The brothers must navigate through Bowser's body and even manipulate various organs to either help out or hinder their sworn enemy. From punching exposed nerves to fighting stomach worms, the story going on inside Bowser is a cartoonishly graphic, anatomically incorrect adventure. We also find out that Bowser isn't in the best of shape, considering that he has a "Trash Pit" and a "Flab Zone" inside of him. Maybe he should get a real medical professional to check that out instead of two accidentally inhaled plumbers.
Luigi's creepy zombie face - Luigi's Mansion
So we know to expect some PG-rated scares from the Luigi's Mansion games. They're about busting ghosts, after all. Before the first game was released, however, Nintendo hadn't yet seemed to have mastered the fine line between kooky and creepy. Surprisingly, it wasn't the ghosts that were too scary: Luigi was.

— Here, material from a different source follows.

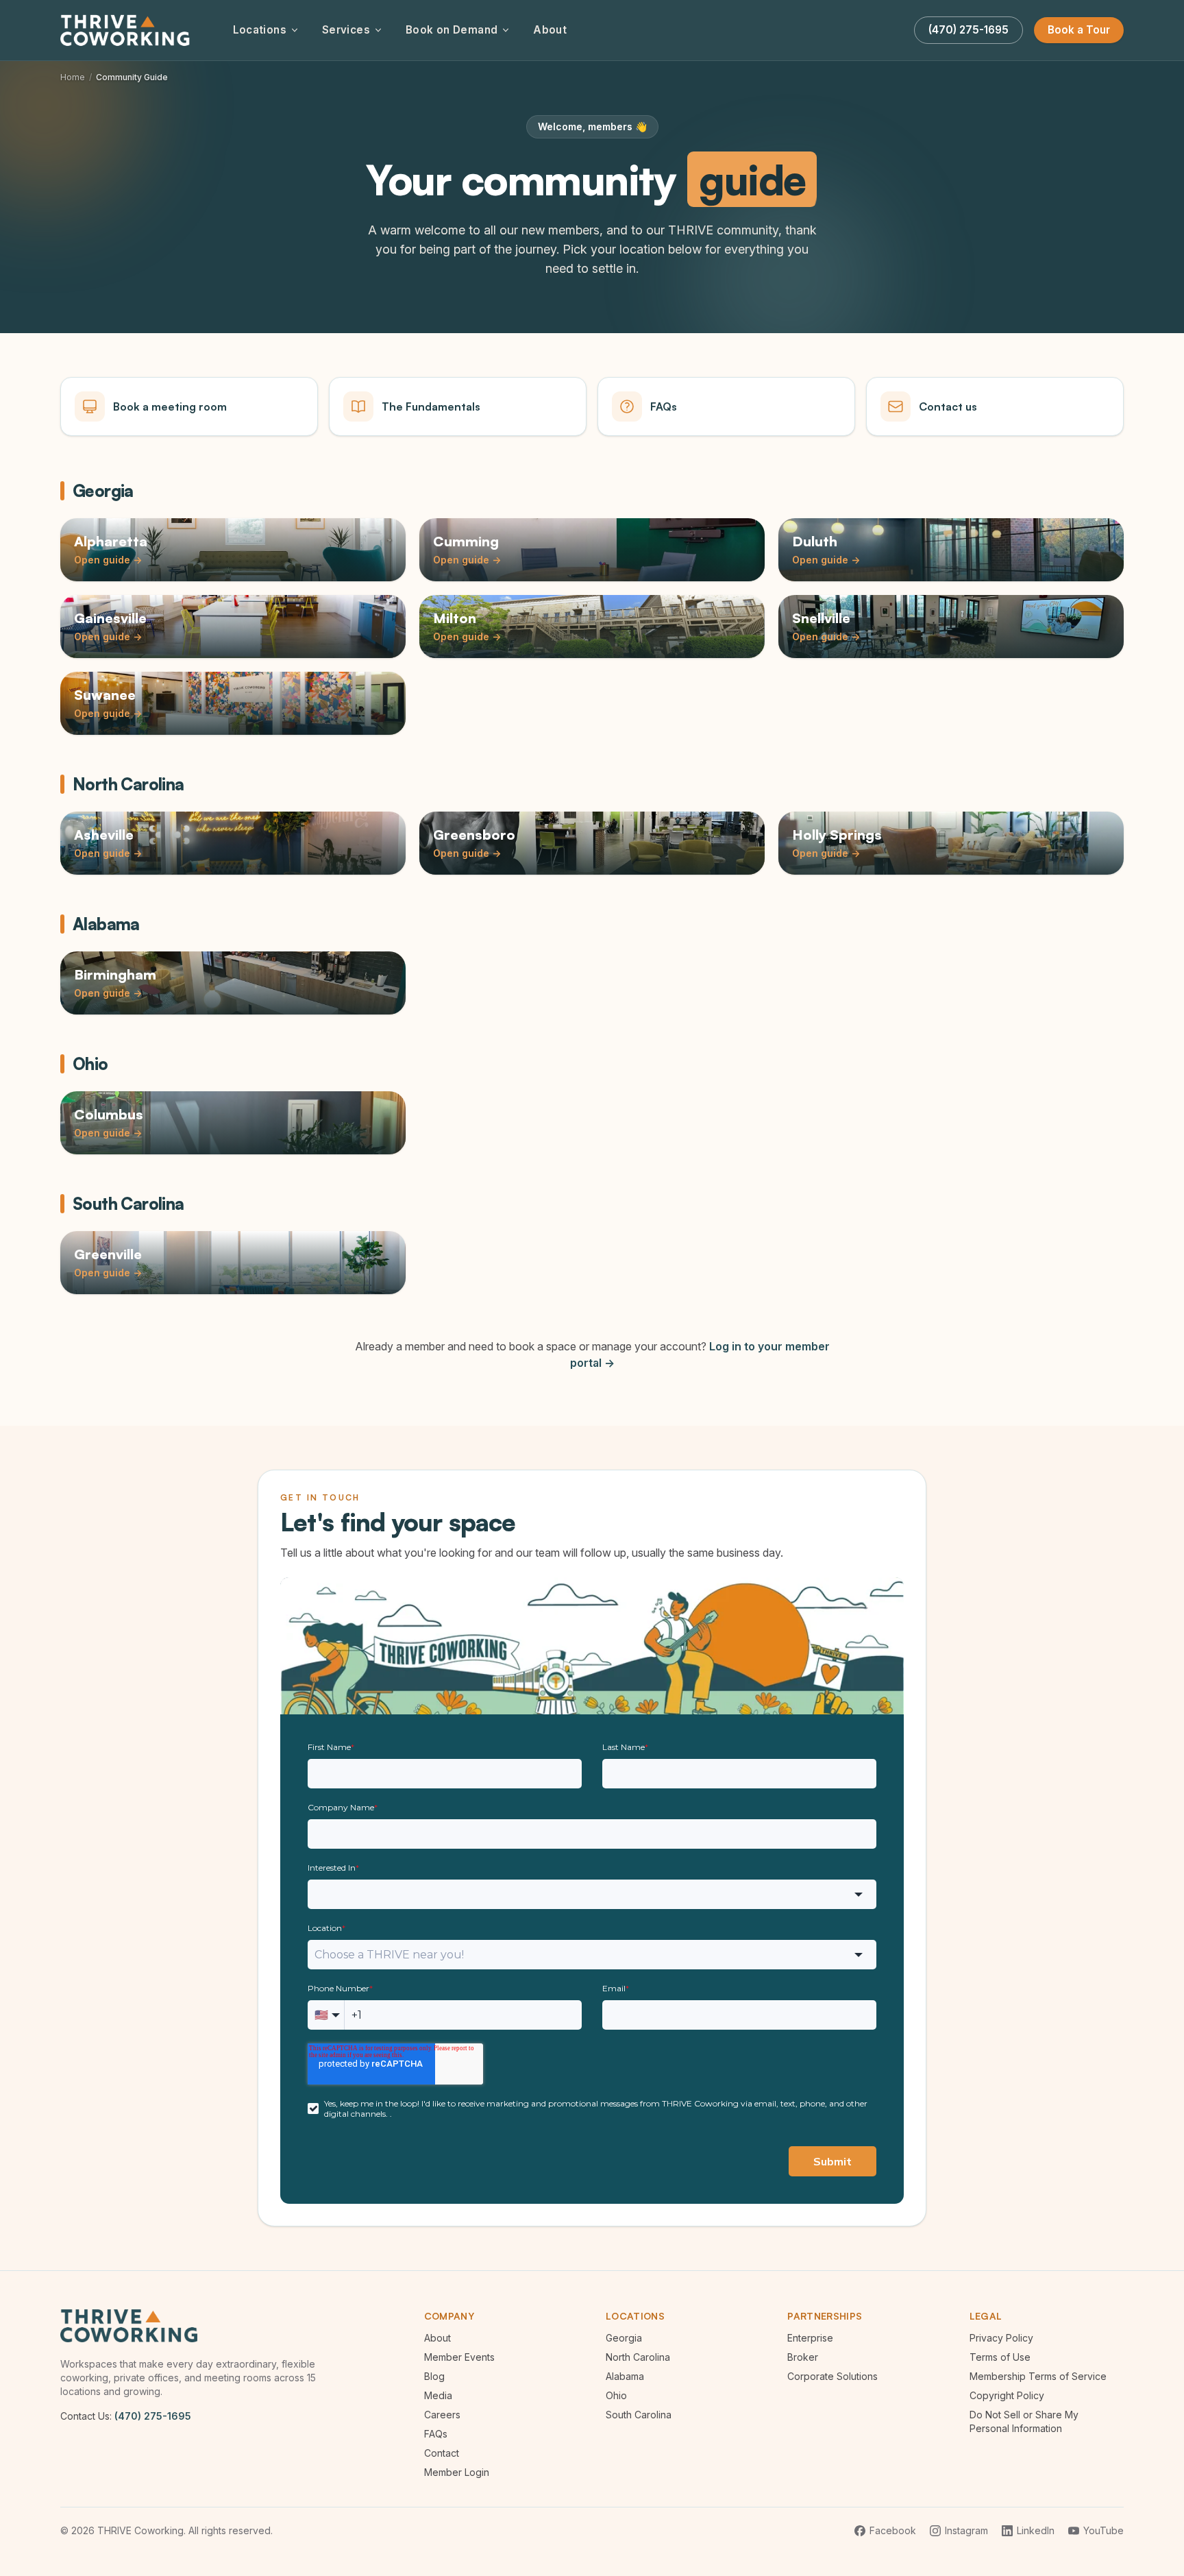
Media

At 2001's E3, audiences were treated to their very first look at the otherwise mysterious Luigi's Mansion. The trailer was dark and ominous; it almost looked as if Luigi had been dropped into a Resident Evil game. Luigi tip-toed through the mansion, shivering and shining his flashlight. This didn't look like a game for the faint of heart, and the final flash of the trailer seemed to prove it. Luigi stood outside of the mansion, looking for all the world like a zombie himself. We're pretty glad that Nintendo decided to scrap that and instead embraced a more slapstick tone for the game.
The eyes just want to watch you - Mario Party 8
Minigame or micro-nightmare? You decide. There are a lot of strange creatures in the world of Mario, but we'll give the title of most unsettling to the disembodied eyeballs that seem to inhabit the darkest reaches of the world. Venturing into misty, mysterious forests will leave you with the feeling of being watched ... because that's all that Mr. I does.
In Mario Party 8, the Eyebrawl minigame has players approach the woods. Suddenly, out of the darkness, players find floating blue eyes. The goal of the game is to make them dizzy, which only summons even larger peepers. Upon defeat, the loser will be surrounded by smaller eyes which stare at them as they flail in apparent fear and pain. Silent and staring, these things are pretty unsettling. They also look a lot like the eyes of a certain mustachioed plumber ...
The creepy ghost face - Super Mario 3D Land
Boos are a thing, and we're okay with that. The round little ghosts are downright cute. When they're attacking, tongue out and stubby arms flailing? Cute. When they're floating away, covering their blushing faces? Cute. They might be "ghosts" in some sense, but their design strips them of any sort of creep factor.
The face that appears at the end of World 4-4 in Super Mario Land 3D is not a Boo. It's not even a Peepa, which has a more traditional cartoon-ghost look. Rather, at the very end of the level, past the victory flagpole, is a dark space in the woods that will slowly become occupied by the vision of a specter. We're talking a thin, almost human figure with a cadaverously white face and wide, staring black eyes. Seeing this thing requires patience and nerves of steel. It will slowly fade into view and then suddenly open its mouth wide with a flash, before disappearing back into the darkness of the background. While this sounds like an internet urban legend, you can watch this ghost manifest for yourself ... if you dare.